# Moto mod ideas



## gottagojoe (Feb 3, 2010)

I have a Briggs &Stratton 18HP Horizontal twin, (model- 422437)(type- 1278-01) Im planning on running it in a local mower drag. I took out the govonor (was that a bad idea, should I put it back in?) Whats the best approach to make this motor strong, fast but will last? Another ? I can NOT get the flywheel off I broke a puller once and I dont want to do that again!!!


----------



## Car_Cars77 (Feb 19, 2010)

Sorry! Can't suggest you anything. 


Chevrolet Super Charger


----------



## phillipmc (Jan 27, 2008)

Bad idea to completly remove the govenor as that will allow the engine to race and overspeed till it explodes thus making the engine garbage and being dangerous with flying shrapnel. Install the govenor again do a static adjust of it back into spec then there should be a way to tighten the spring that pulls on it when you throttle up by either bending a tab or using a slightly shorter spring. This will allow you to raise RPM's but not go crazy with it.
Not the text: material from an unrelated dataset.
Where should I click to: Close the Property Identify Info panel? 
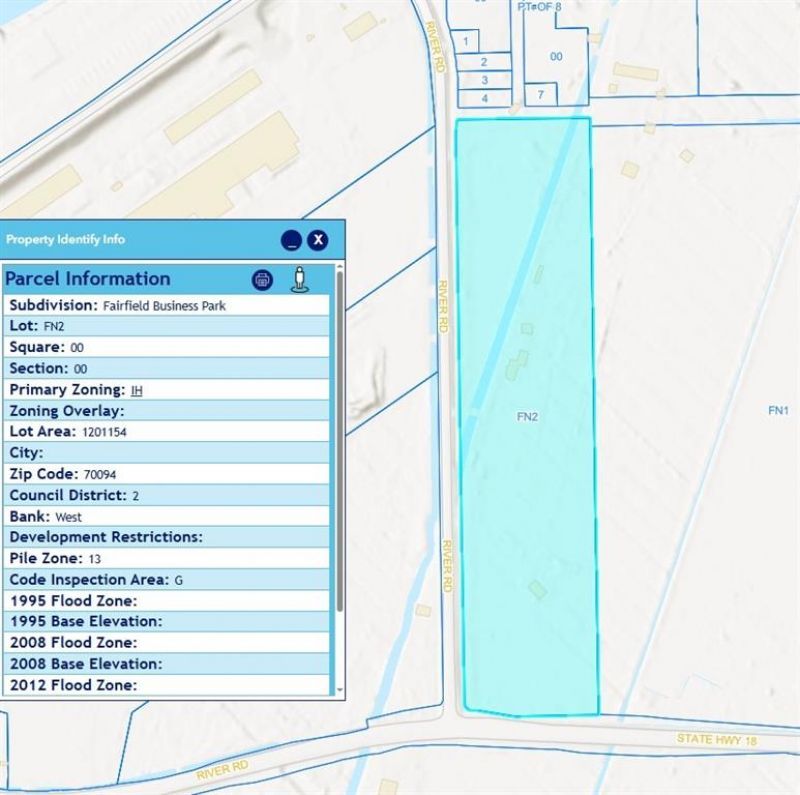click(x=317, y=240)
The most RPM's you want to turn this engine is 4600-5000 RPM's and that is PUSHING It as factory recommended is 3600RPMs (keep in mind these flywheels are cast iron and WILL fly apart also at high RPM's.) Also to get a little more torqe and power out of it go with true dual exhaust with only enough back pressure so it will warm up eaiser and not fry your valves. To get a little more power take the heads off take them to a machine shop and have them shave just a tiny bit off. This will raise your compression radio But you will need to run a higher octane fuel 92-93 Octane would be good as it has a higher flash point and wont pre detonate. Hope this gets you started.


----------